British intelligence services tried to recruit him a Tyrone man to spy on the Real IRA while on a family holiday last month in the United States.
Shane Coleman from Ardboe, near Cookstown, told reporters that, as he travelled through Newark International Airport on March 22, two men who identified themselves as MI5 members had asked him to infiltrate the breakaway republican group.
The 29-year-old said he had been detained for more than two hours by two US officials who identified themselves as federal customs agents as he prepared to fly to Ireland after a two-week St Patrick’s break with his partner and small son.
Mr Coleman spoke out just hours after it emerged that the former British agent Denis Donaldson was gunned down in County Donegal.

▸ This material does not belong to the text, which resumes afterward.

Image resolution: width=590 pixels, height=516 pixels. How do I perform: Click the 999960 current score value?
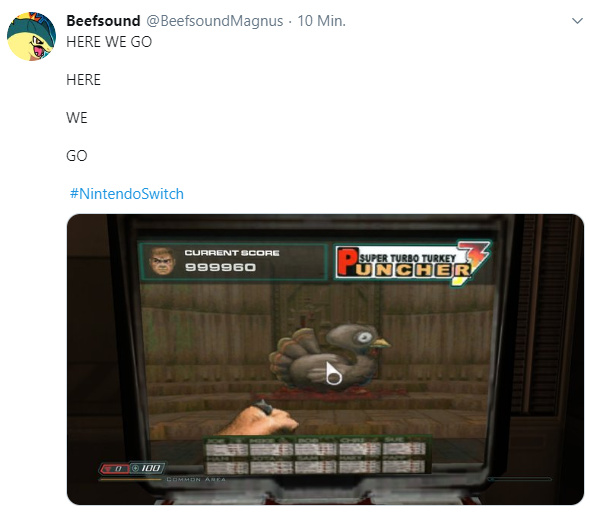pyautogui.click(x=220, y=267)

The Tyrone man said his ordeal had begun on the day he was to fly home. A woman identifying herself as a US federal agent phoned the house where he was staying and told him to arrive early at Newark International Airport because he was required for a meeting, according to Mr Coleman. The two officials took him into a room after he had presented himself at the airport, he said.
“The woman told me that she was concerned about my visa and that I had ticked ‘no’ when asked if I had been convicted of a terrorist offence.

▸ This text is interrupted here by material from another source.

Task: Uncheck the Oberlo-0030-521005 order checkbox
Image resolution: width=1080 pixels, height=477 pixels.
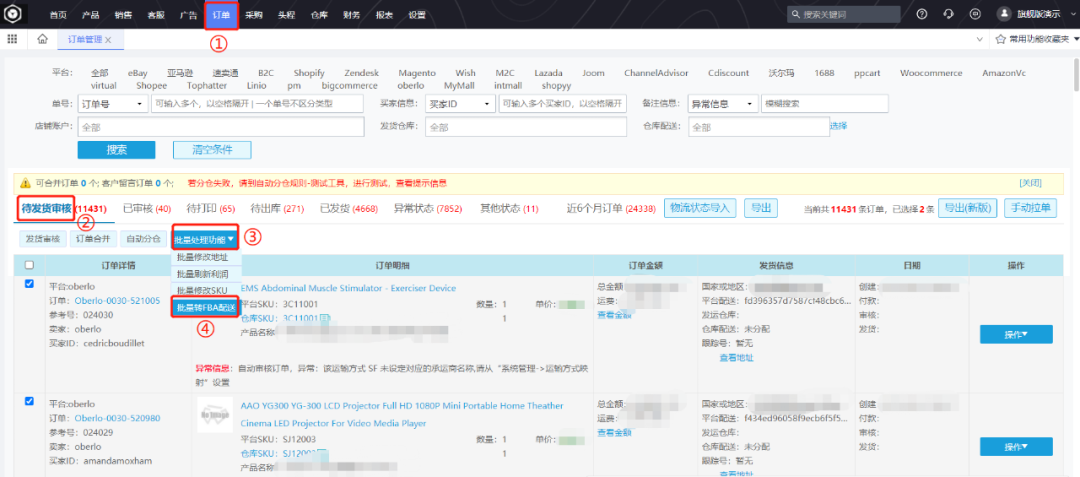Action: pyautogui.click(x=28, y=284)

“She told me that I had been convicted of assaulting a police officer. I told her that wasn’t a terrorist conviction, and the incident arose as a result of me being harassed.
“Then she told me she had information that I was involved in the Real IRA. Then she said there was a couple of people who wanted to speak to me and brought two men into the room.

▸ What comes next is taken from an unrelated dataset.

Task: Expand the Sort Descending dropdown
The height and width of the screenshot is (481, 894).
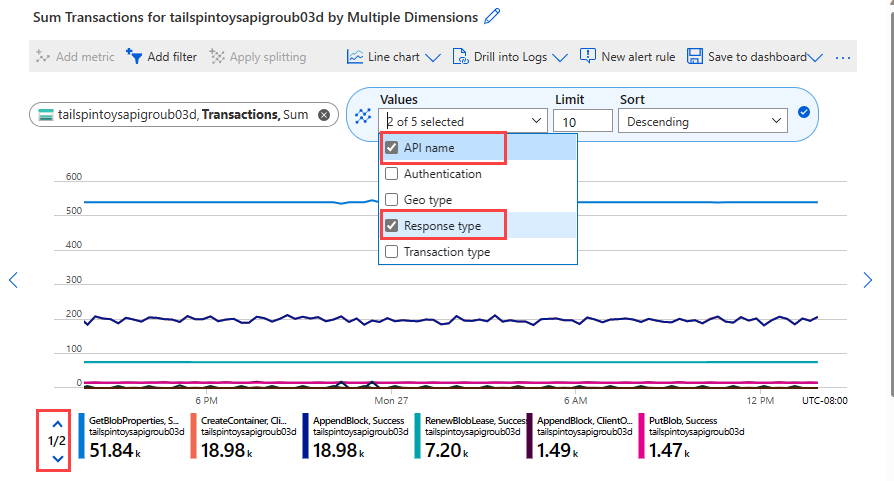Action: pos(703,121)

“One spoke with an English accent, and I asked him was he from Scotland Yard and he said he was MI5. The other man spoke with a Northern accent.
“They knew everything about me -- that I had been working as a courier, that I had quit my job recently, that I had a few financial difficulties. They said I had a few associates they were interested in and they asked me to infiltrate the Real IRA. I am not and never have been a member of any political or paramilitary organisation and this concerns me,” said Mr Coleman.
The Tyrone man said he had made clear that he was not interested in working for the men.
“They said money wasn’t an issue, that the pot was overflowing. They asked me if I wanted to come back to New York to talk about it or maybe we could go to Hawaii for a few days.
“They said it was in my interests and their interests to work together. They also said that they couldn’t guarantee that I wouldn’t end up in jail.
“They tried to give me a number and told me to ring them when I had time to think about it. I told them I didn’t need time to think about it. They said they might be able to help me, keep me out of trouble if I got into a tight spot, if I kept their number. I took it as a threat because the only way I’ll end up in jail is if they set me up.
“They told me to look at it as life insurance. I asked him: ‘What about Gareth O’Connor’s life insurance? How did that work out?’ He just went on as if I had said nothing.
“I would rather die in the street as a beggar than take their money. I told them their money was dirty. Look at Denis Donaldson. Look at how it worked out for him. If you work for them, they use you and discard you, and you end up dead,” said Mr Coleman.